As the country races toward a health care overhaul in the wake of President Barack Obama's re-election, his administration proposed rules today including one requiring insurers to cover everybody regardless of health condition.
California leaders are closely reading the federal rules to determine how they will deploy the Affordable Care Act in the nation's most populous state. State lawmakers and a new state marketplace for subsidized health coverage - Covered California - will use the rules to guide how they shape health care in the next year.
Besides the "guaranteed issue" requirement, the rules say that insurers can rate consumers based only on four factors: age, geography, family size and tobacco use. That excludes health condition, which previously has been a determinate factor in what consumers pay and whether they could get coverage.

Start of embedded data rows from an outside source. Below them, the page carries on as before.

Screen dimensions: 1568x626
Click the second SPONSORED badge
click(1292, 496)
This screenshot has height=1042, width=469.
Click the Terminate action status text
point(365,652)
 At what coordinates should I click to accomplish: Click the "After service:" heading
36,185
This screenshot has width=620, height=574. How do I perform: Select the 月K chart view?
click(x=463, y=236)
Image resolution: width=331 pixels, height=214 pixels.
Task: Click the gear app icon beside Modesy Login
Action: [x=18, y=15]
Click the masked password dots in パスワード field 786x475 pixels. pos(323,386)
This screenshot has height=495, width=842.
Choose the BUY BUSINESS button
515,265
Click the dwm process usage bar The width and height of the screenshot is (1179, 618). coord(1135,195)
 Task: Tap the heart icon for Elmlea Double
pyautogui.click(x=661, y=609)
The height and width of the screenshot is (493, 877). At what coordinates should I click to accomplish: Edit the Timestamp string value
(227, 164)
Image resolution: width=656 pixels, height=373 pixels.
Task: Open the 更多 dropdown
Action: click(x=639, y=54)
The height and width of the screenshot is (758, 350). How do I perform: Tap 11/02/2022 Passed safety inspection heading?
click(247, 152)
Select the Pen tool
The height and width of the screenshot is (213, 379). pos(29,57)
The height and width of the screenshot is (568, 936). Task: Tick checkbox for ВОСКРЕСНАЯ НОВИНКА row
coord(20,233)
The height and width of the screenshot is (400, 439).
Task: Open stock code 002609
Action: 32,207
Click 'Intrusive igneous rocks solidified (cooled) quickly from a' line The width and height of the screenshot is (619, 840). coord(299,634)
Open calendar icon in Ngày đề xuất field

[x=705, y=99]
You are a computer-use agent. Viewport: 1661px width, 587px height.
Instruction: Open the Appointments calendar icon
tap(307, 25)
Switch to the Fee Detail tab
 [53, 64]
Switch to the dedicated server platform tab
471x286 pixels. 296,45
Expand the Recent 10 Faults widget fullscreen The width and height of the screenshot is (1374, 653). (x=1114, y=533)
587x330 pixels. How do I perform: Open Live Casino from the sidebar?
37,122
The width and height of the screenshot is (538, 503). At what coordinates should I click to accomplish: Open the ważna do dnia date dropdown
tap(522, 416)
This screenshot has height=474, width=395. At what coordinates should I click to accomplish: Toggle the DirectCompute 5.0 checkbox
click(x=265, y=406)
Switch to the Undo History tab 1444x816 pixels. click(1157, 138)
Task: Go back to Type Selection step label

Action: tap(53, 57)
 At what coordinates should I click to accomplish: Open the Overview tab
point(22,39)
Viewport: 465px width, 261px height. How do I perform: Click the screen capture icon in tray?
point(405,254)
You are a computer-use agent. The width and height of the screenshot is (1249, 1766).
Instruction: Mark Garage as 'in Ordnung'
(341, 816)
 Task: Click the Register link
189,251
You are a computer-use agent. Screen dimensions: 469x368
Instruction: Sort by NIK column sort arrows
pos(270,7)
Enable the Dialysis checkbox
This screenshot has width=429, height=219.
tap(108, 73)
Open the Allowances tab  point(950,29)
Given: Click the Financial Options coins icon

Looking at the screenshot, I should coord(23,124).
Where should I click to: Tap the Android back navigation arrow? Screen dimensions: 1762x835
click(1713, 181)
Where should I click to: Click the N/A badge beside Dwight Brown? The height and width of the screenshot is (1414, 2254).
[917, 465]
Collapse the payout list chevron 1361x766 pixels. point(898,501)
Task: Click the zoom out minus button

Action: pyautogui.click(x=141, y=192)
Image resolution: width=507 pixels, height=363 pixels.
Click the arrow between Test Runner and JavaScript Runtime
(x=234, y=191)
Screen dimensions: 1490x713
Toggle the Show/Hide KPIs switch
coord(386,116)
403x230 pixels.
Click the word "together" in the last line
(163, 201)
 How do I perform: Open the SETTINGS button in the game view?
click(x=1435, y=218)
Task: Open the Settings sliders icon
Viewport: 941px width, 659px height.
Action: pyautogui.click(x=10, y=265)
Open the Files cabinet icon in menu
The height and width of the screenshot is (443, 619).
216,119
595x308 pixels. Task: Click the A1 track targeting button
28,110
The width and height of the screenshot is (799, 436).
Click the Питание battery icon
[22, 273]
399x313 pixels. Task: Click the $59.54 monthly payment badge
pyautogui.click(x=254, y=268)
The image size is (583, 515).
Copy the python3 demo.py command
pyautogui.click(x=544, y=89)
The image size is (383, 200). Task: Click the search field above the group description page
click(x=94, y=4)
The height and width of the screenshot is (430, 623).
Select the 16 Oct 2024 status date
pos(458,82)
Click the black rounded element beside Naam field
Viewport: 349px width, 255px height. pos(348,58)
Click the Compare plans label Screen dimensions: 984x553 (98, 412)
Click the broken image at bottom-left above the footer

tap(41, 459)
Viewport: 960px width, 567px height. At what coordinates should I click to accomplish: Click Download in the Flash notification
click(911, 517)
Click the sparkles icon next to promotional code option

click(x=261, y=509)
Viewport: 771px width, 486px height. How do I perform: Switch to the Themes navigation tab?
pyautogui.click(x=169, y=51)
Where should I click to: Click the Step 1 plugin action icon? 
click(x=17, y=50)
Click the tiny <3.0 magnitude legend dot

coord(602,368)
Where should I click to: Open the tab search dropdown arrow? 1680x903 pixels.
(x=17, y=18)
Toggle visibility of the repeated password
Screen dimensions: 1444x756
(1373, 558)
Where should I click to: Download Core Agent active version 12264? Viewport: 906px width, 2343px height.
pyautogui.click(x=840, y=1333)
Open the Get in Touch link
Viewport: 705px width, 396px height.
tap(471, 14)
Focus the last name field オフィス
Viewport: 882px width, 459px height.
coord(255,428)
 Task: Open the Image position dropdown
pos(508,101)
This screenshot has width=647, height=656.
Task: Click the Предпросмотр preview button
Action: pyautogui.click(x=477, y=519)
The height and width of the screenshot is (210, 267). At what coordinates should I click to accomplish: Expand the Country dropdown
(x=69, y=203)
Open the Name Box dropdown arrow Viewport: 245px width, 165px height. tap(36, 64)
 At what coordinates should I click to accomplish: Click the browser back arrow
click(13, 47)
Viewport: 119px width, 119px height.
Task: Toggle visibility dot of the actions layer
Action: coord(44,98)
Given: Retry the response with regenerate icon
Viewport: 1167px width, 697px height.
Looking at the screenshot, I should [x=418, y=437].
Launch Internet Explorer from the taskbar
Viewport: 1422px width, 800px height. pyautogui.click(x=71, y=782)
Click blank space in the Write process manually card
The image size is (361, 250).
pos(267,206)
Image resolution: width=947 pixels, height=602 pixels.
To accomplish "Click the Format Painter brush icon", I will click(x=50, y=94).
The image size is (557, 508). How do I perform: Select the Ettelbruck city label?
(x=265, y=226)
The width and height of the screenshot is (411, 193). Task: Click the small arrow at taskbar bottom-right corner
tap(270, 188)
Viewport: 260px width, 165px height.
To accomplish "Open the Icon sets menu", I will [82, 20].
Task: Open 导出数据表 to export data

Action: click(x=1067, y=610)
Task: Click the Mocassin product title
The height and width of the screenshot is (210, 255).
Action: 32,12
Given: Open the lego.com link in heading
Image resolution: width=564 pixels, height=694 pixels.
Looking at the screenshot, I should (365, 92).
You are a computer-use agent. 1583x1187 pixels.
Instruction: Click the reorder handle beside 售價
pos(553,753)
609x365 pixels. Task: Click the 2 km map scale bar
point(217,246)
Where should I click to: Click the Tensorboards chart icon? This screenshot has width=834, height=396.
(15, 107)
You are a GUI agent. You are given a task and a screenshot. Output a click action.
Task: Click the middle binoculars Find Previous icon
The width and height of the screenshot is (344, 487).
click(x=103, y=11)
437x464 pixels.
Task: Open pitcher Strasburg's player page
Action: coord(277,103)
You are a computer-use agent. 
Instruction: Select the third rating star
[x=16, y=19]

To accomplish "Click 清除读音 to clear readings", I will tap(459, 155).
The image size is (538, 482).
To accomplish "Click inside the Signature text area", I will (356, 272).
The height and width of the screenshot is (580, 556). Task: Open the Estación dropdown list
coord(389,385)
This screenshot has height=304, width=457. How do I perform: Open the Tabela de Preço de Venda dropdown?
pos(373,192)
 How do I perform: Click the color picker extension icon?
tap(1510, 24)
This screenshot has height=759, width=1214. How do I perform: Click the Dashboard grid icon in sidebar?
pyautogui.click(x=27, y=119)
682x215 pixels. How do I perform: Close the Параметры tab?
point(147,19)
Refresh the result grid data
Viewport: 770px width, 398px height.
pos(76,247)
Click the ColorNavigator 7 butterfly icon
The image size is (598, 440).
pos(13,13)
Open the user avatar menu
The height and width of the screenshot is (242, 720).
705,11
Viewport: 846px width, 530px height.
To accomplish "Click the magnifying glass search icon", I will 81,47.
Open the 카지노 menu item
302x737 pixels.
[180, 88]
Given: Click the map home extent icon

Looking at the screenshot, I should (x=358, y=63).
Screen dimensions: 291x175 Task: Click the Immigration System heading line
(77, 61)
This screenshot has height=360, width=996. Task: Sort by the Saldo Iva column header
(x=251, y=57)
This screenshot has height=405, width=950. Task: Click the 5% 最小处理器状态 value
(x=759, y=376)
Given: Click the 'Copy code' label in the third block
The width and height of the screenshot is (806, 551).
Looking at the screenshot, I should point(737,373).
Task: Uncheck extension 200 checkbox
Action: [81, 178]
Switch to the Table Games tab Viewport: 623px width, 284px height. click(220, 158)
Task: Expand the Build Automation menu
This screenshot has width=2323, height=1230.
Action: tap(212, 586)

This has been among the most popular pieces of the Affordable Care Act, and its costs are supposed to be mitigated by a spike in federal funds and healthy subscribers newly required to obtain care or pay a penalty. But critics fear that it will only attract the sickest patients to health care and drive up costs for other subscribers.
Gov. Jerry Brown and state lawmakers will convene a special legislative session on health care this winter to resolve some outstanding issues before the major pieces of the Affordable Care Act launch in 2014. Chief among their considerations will be a bill carrying out the newly proposed federal rules in California's individual market. Brown vetoed legislation in September that would have done that because he said it wasn't tethered enough to federal rules.